:: Document passage ::
'''
- Film poster
- Directed by: Alexis Lloyd
- Screenplay by: Alexis Lloyd
- Produced by: Molly Connors Carl Ford Alexis Lloyd
- Starring: Ingeborga Dapkunaite Jason Day Vahina Giocante Paz de la Huerta Justin Kirk Ben Levin Lee Pace Condola Rashad Thomas Sadoski Jennifer Tilly
- Cinematography: Lisa Rinzler
- Edited by: Xavier Loutreuil
- Music by: C.C. Adcock
- Production company: Worldview Entertainment
- Distributed by: Roadside Attractions
- Release date: July 20, 2012;
- Running time: 88 minutes
- Countries: United States France
- Languages: English French (some dialogue)

= 30 Beats =

2012 film by Alexis Lloyd

30 Beats is a 2012 romantic comedy-drama film written and directed by Alexis Lloyd. It stars Ingeborga Dapkunaite, Jason Day, Vahina Giocante, Paz de la Huerta, Justin Kirk, Ben Levin, Lee Pace, Condola Rashad, Thomas Sadoski, and Jennifer Tilly.

The film was produced by Worldview Entertainment and distributed by Roadside Attractions. It was released theatrically and on VOD on July 20, 2012.

==Plot==
Set in New York City over three days, the film follows 10 characters whose interconnected sexual encounters lead from one to the next.
'''
:: What you need to do ::
Answer these questions from the 30 Beats film page:
1. Who handled the cinematography?
2. What is the running time?
3. Over how many days does the story take place?

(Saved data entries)
'''
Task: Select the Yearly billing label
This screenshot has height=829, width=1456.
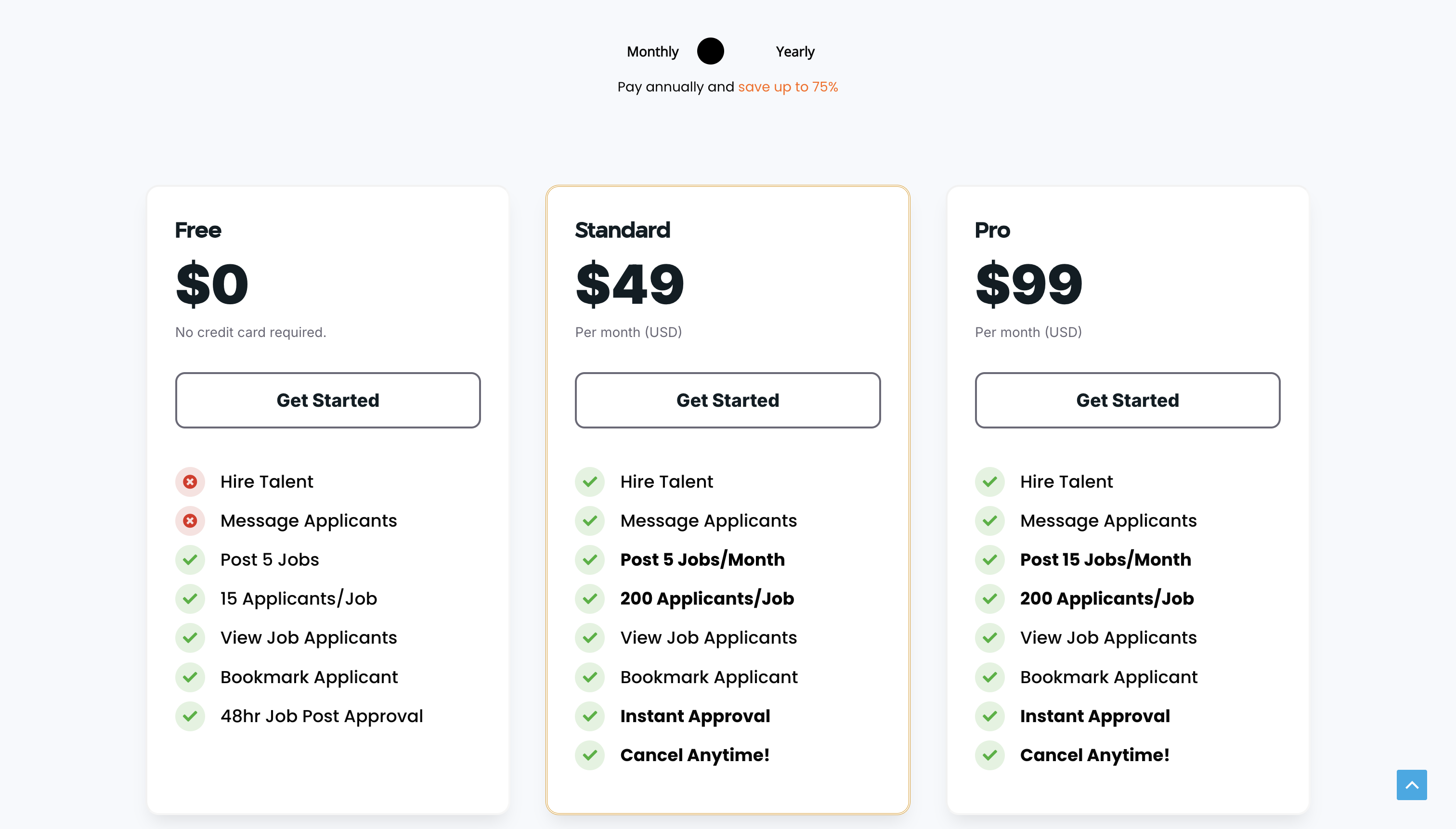Action: pos(795,52)
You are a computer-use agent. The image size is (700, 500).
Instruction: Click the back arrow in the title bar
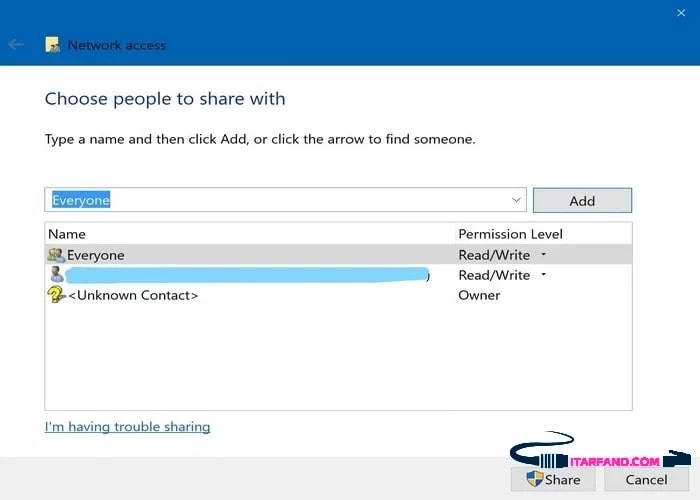pos(16,45)
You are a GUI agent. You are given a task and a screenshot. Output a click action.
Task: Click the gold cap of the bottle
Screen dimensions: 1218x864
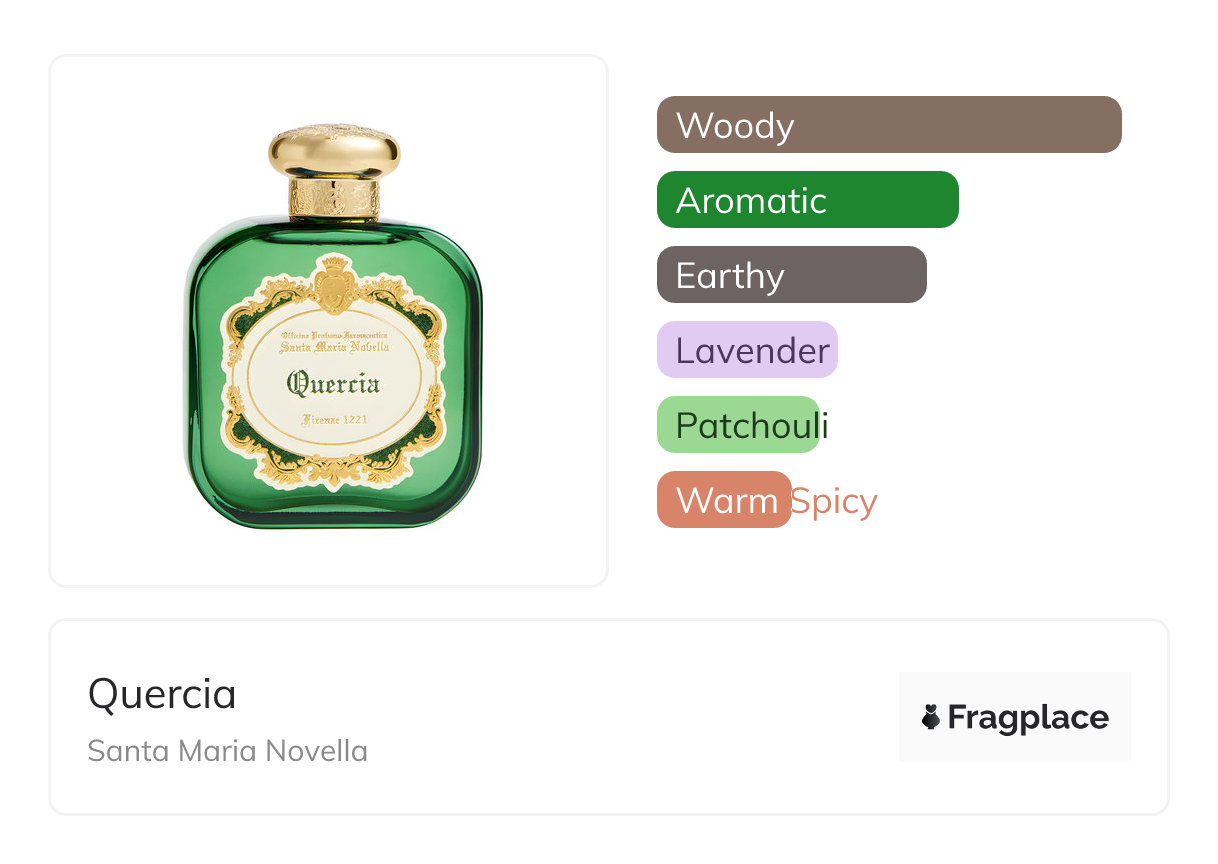pos(334,152)
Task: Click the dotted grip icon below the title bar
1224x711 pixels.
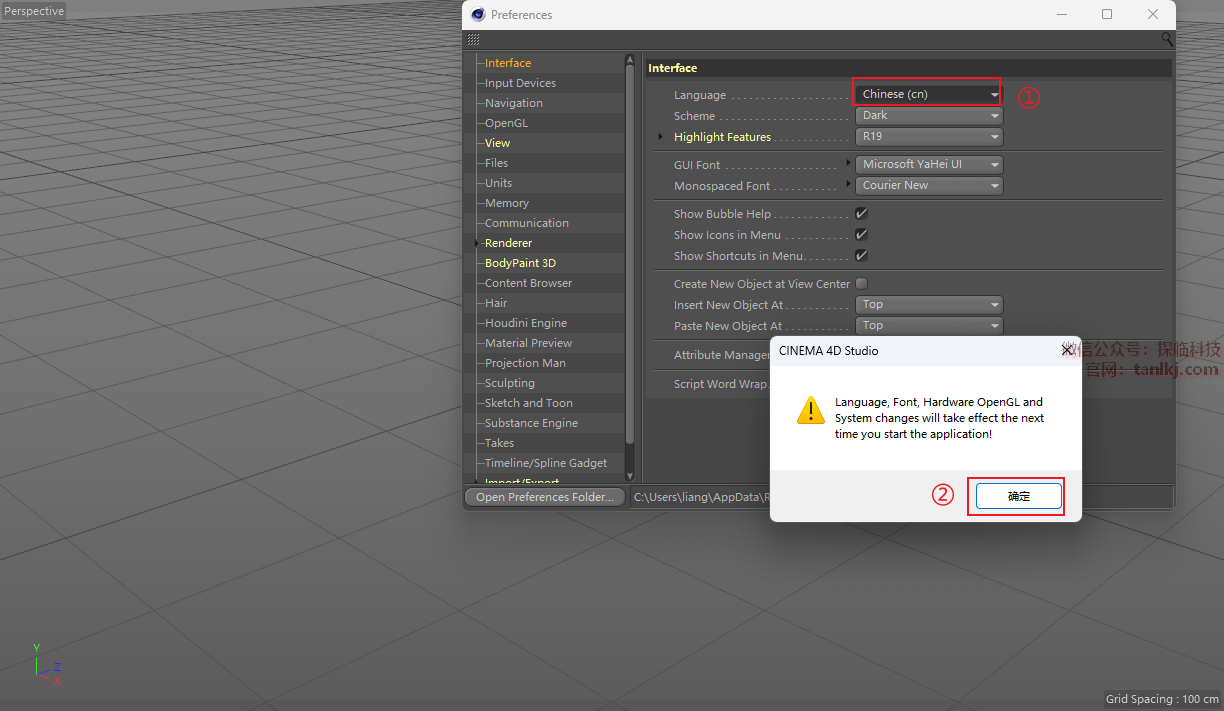Action: click(473, 40)
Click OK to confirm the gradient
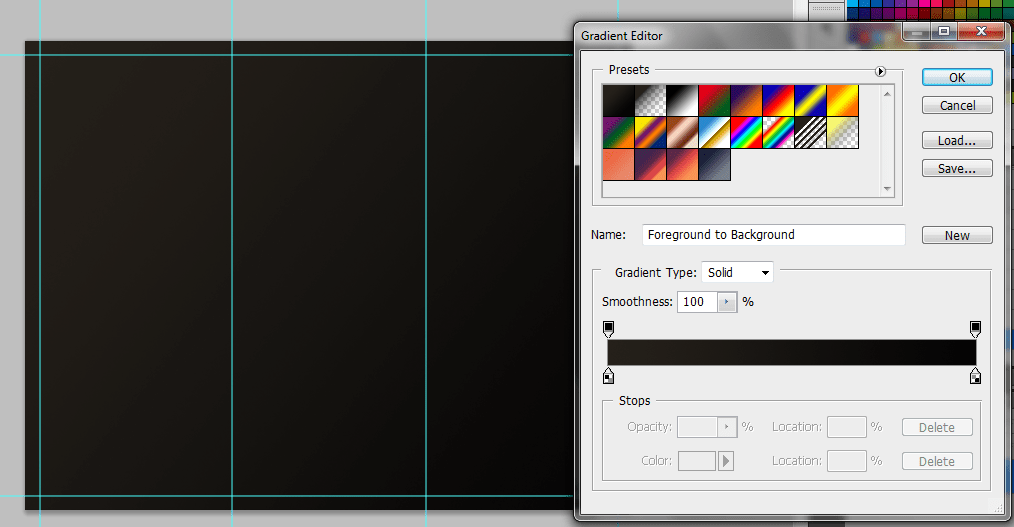 pyautogui.click(x=957, y=77)
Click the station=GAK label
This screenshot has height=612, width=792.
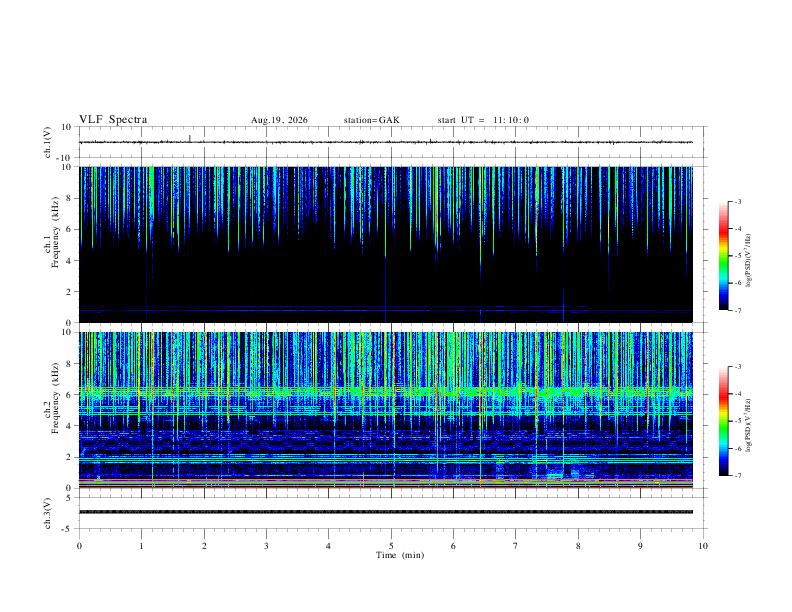pyautogui.click(x=371, y=120)
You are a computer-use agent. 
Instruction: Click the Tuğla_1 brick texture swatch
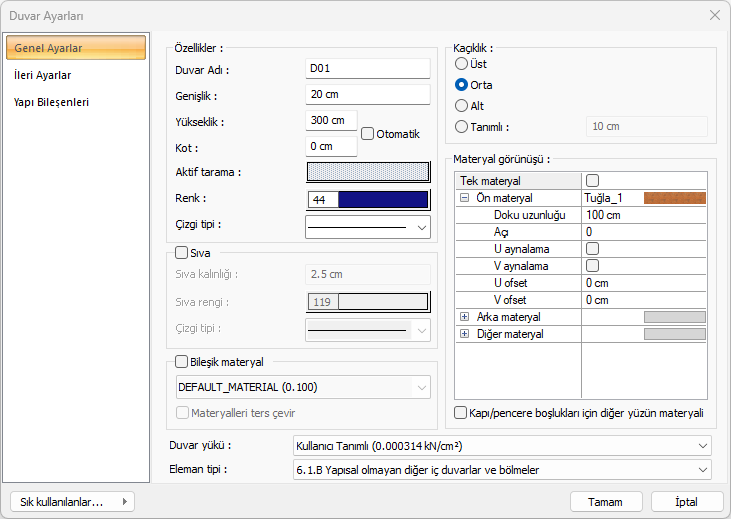(x=674, y=198)
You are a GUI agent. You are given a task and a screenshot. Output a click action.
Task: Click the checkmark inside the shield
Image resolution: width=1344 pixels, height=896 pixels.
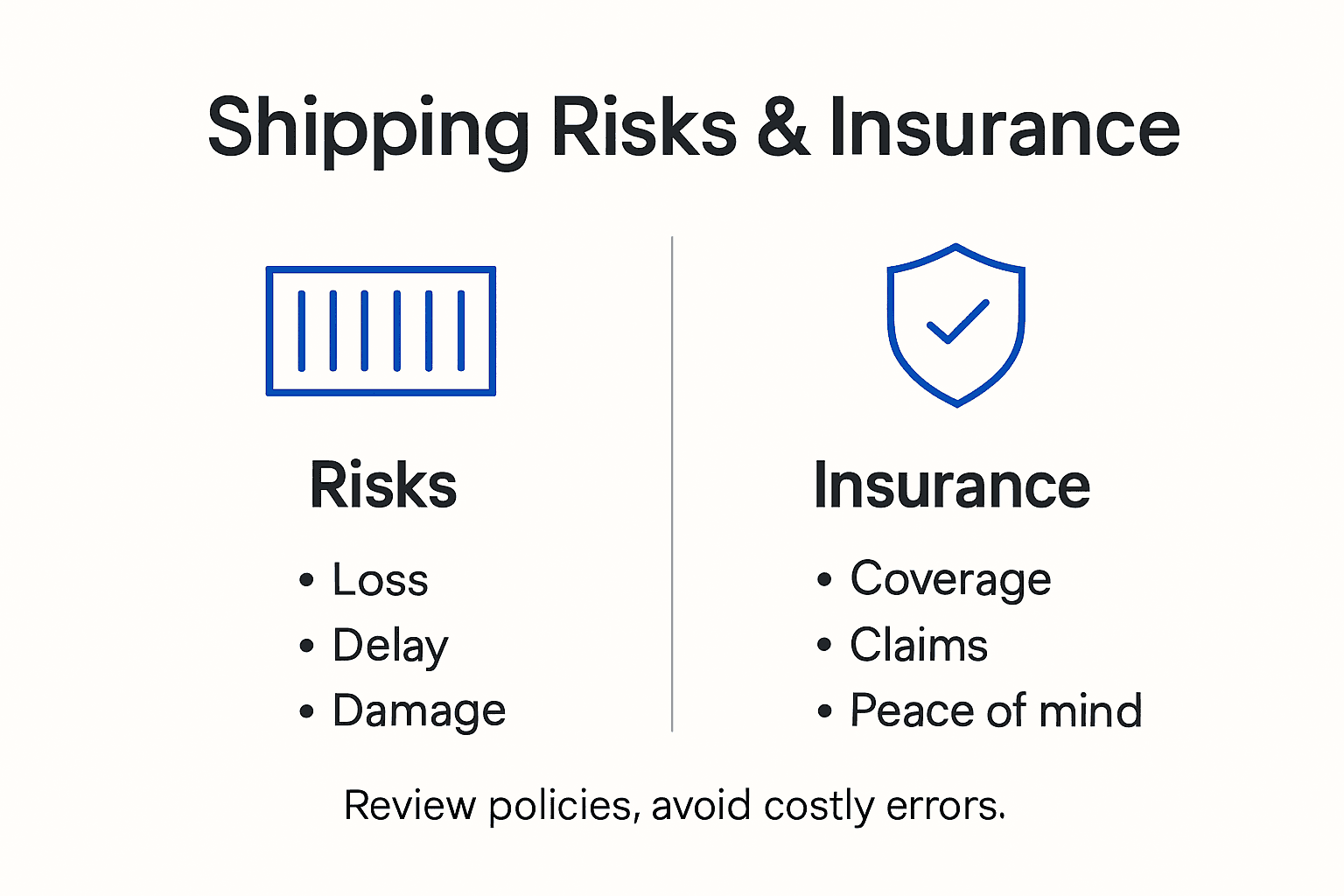[x=957, y=321]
'''
:: Expected answer ::
1. Lisa Rinzler
2. 88 minutes
3. Three days